Focus-group discussions among stakeholders reveal that the rate of severance payment is considered by many companies in Indonesia as demoralising for the working environment. 

There have been past cases whereby workers refused to participate in peaceful wage negotiations, and instead demanded to be fired so that they would be eligible to receive severance payments. 

As such, there are several aspects of the labour market that the government may wish to re-evaluate in order to make labour-intensive industries more competitive and attractive.

First, productivity should be considered as an additional criterion when companies are in the process of hiring workers. Productivity in this sense is measured in output per labour hour, therefore assigning a monetary value to the time spent on each product.

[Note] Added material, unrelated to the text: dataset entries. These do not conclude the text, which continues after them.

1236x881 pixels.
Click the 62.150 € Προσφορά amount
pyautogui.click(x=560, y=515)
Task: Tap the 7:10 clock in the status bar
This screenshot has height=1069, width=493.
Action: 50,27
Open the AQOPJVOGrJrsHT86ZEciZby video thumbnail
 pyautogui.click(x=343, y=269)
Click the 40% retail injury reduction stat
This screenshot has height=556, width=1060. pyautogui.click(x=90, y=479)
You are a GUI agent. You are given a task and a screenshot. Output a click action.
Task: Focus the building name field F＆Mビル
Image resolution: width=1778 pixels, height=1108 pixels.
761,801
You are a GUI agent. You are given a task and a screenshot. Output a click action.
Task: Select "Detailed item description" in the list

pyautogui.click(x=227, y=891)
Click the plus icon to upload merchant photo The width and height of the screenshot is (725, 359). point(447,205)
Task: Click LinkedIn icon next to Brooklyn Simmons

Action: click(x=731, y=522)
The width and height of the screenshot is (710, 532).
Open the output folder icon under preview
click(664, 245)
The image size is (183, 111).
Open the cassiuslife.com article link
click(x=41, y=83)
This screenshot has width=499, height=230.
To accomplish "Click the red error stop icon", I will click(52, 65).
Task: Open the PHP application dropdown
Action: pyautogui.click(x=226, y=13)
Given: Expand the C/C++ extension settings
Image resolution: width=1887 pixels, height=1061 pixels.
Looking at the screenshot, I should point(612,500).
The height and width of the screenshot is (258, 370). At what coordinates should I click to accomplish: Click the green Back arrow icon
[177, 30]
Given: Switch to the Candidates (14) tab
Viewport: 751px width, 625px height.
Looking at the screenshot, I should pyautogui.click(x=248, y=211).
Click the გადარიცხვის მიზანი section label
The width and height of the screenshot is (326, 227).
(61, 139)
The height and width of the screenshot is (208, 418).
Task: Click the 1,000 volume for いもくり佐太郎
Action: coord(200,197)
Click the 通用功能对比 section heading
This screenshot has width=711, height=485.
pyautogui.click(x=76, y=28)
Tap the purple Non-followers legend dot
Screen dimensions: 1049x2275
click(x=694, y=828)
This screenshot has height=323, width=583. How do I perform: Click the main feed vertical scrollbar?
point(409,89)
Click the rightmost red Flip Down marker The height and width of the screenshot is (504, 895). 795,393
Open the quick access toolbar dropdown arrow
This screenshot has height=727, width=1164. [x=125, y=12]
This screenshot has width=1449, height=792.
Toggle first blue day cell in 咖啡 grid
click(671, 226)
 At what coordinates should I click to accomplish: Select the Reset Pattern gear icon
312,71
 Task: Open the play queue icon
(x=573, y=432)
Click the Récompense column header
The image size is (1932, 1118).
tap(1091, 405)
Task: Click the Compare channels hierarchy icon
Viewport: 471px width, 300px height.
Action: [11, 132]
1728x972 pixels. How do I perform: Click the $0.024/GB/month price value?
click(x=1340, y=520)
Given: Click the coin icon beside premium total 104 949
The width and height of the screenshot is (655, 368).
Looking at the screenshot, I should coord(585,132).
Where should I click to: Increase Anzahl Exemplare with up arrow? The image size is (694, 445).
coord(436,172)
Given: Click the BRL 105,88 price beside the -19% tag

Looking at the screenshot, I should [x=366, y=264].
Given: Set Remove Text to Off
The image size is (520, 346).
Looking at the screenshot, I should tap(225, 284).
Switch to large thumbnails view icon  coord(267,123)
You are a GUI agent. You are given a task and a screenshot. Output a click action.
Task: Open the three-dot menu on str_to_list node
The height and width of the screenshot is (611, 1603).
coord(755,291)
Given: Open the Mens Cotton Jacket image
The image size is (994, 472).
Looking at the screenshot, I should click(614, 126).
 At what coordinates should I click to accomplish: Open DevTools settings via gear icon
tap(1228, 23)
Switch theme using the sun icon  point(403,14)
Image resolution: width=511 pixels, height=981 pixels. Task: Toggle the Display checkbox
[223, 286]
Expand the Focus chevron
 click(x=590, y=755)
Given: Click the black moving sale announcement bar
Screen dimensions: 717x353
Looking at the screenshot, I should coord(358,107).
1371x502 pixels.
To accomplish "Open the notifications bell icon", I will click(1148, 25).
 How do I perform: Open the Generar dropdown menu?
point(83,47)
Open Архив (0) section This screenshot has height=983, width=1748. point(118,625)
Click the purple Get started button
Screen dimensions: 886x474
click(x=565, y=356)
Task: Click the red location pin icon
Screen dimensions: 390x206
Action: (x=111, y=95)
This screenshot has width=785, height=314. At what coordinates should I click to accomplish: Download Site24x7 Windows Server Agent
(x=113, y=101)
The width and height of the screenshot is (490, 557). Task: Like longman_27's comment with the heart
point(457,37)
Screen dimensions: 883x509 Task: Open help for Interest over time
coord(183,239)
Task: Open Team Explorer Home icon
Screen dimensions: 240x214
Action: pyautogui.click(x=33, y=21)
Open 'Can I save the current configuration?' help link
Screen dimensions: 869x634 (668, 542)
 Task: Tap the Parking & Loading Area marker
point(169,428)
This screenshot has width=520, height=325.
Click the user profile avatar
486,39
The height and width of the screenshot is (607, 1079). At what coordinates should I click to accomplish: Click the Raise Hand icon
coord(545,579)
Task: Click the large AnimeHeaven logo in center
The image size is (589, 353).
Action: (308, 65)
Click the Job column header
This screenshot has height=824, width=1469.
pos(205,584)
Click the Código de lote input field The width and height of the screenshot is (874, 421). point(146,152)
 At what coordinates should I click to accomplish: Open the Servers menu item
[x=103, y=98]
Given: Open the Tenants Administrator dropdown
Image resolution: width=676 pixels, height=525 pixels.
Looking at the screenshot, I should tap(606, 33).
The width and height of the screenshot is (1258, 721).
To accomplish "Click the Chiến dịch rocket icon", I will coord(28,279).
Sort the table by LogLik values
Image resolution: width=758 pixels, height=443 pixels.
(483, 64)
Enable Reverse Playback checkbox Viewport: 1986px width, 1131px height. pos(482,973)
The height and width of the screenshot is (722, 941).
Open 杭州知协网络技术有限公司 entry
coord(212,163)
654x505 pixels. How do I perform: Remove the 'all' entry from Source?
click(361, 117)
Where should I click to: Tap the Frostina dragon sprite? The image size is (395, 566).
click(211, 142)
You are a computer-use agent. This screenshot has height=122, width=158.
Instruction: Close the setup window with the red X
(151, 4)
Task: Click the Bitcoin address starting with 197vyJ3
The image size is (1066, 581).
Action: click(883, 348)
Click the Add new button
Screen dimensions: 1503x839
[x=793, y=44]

Some concrete measures will need to be taken in order to increase workers' productivity, which include the provision of basic education for workers and industry-provided training for jobs that require more specific skills.

Applying the concept of agglomeration, in which firms are located in the same sector cluster, will also assist both the government and the private sector to design a comprehensive training program for a particular sector.

Second, preferential labour policies may be applied in a selected special economic zone or industrial estate, as well as in a specific industry or firm. Establishing pilot projects is a good way to test out preferential policies, since the impact is minimised in the case of failure. 

Having the right to start and terminate employment contracts more easily would also give companies a powerful incentive to relocate to these development zones, especially those situated in regions located further away from the capital. 

Another pilot strategy that Transformasi's research recommended is to reduce the burden of severance pay on the manufacturing sector by having a large firm, a group of firms or a whole industry voluntarily shift from the current severance pay rules to a flexible unemployment insurance scheme.

Under this scheme, employers would pay a smaller per cent of their wage bill into the insurance fund at an amount agreed to by workers, unions and employers, while the government offers an initial subsidy to build up the fund. 

This will eventually lead to a more stable labour force in the long-run, since there will no longer be any advantage to using contract labour as opposed to permanent workers.

Finally, it is important to note that the issues surrounding labour-intensive industries in Indonesia are not limited to the labour market. 

Other factors such as complicated bureaucracy, infrastructure and transportation costs also play a large role, and will need to continuously be addressed by the current administration. 

* The writer is a senior researcher at the Centre for Public Policy Transformation in Jakarta.